Write a script to return the total words in the given sentence can be typed completely.
My solution
On my keyboard, the only broken key is the Caps Lock key. It's lasts a couple of hours before I dislike it and remove it :)
For this challenge, I convert all the input to lower case. I then set a variable called completed_words
to 0
. I loop through each word in the input_string
variable. If it does not contain any of the letters in the broken_keys
list (array in Perl), I increment the completed_words
variable.
def broken_keyboard(input_string: str, broken_keys: list[str]) -> int:
input_string = input_string.lower()
broken_keys = [key.lower() for key in broken_keys]
completed_words = 0
for word in input_string.split():
if not any(char in broken_keys for char in word):
completed_words += 1
return completed_words
The Perl solution follows the same logic.
sub main (@array) {
my $input_string = lc shift @array;
my @broken_keys = map { lc } @array;
my $completed_words = 0;
for my $word (split ' ', $input_string) {
if (not grep { index($word, $_) != -1 } @broken_keys) {
$completed_words++;
}
}
say $completed_words;
}
Examples
$ ./ch-1.py 'Hello World' d
1
$ ./ch-1.py 'apple banana cherry' a e
0
$ ./ch-1.py 'Coding is fun'
3
$ ./ch-1.py 'The Weekly Challenge' a b
2
$ ./ch-1.py 'Perl and Python' p
1
Task 2: Reverse Prefix
Task
You are given a string, $str
and a character in the given string, $char
.
Write a script to reverse the prefix upto the first occurrence of the given $char
in the given string $str
and return the new string.
My solution
For this challenge, I start by finding the position of the first occurrence of the char
character in the input_string
variable, and store it in the pos
variable. If it does not exist, I throw an error.
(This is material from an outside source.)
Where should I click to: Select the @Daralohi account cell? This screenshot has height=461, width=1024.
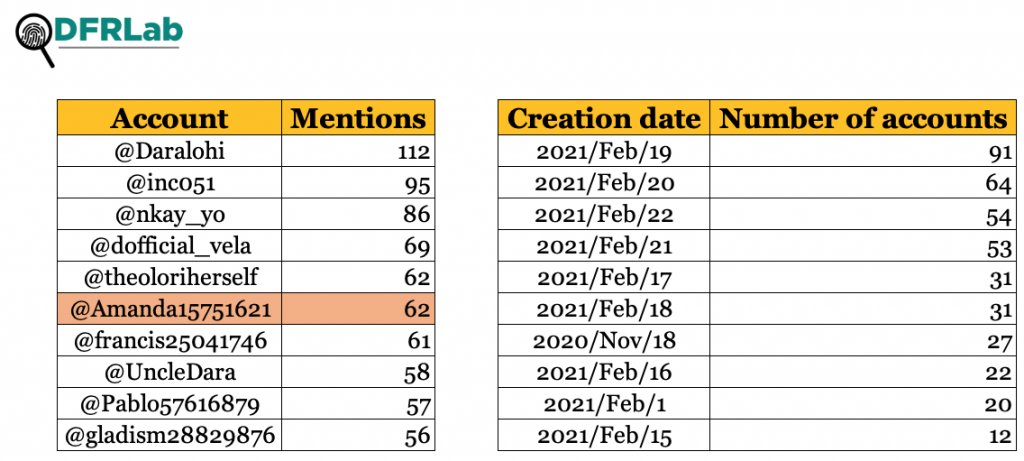(x=169, y=151)
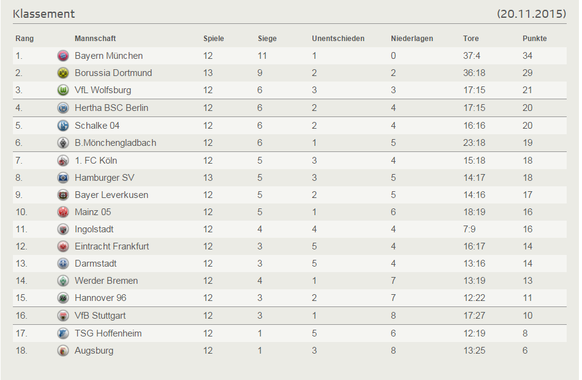
Task: Click the Hamburger SV club emblem
Action: pyautogui.click(x=63, y=178)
In Python, I can obtain the reverse of the string using -1
as the third parameter to the list comprehension value.
def reverse_prefix(input_string: str, char: str) -> str:
pos = input_string.find(char)
if pos == -1:
raise ValueError(f"Character '{char}' not found in input string.")
return input_string[pos::-1] + input_string[pos+1:]
Perl provides the reverse function, which does what you would expect to. Along with substr function this can be used to reverse part of the string.
sub main (@array) {
my ( $input_string, $char ) = @array;
my $pos = index( $input_string, $char );
if ( $pos == -1 ) {
die "Character '$char' not found in input string.\n";
}
say reverse( substr( $input_string, 0, $pos + 1 ) )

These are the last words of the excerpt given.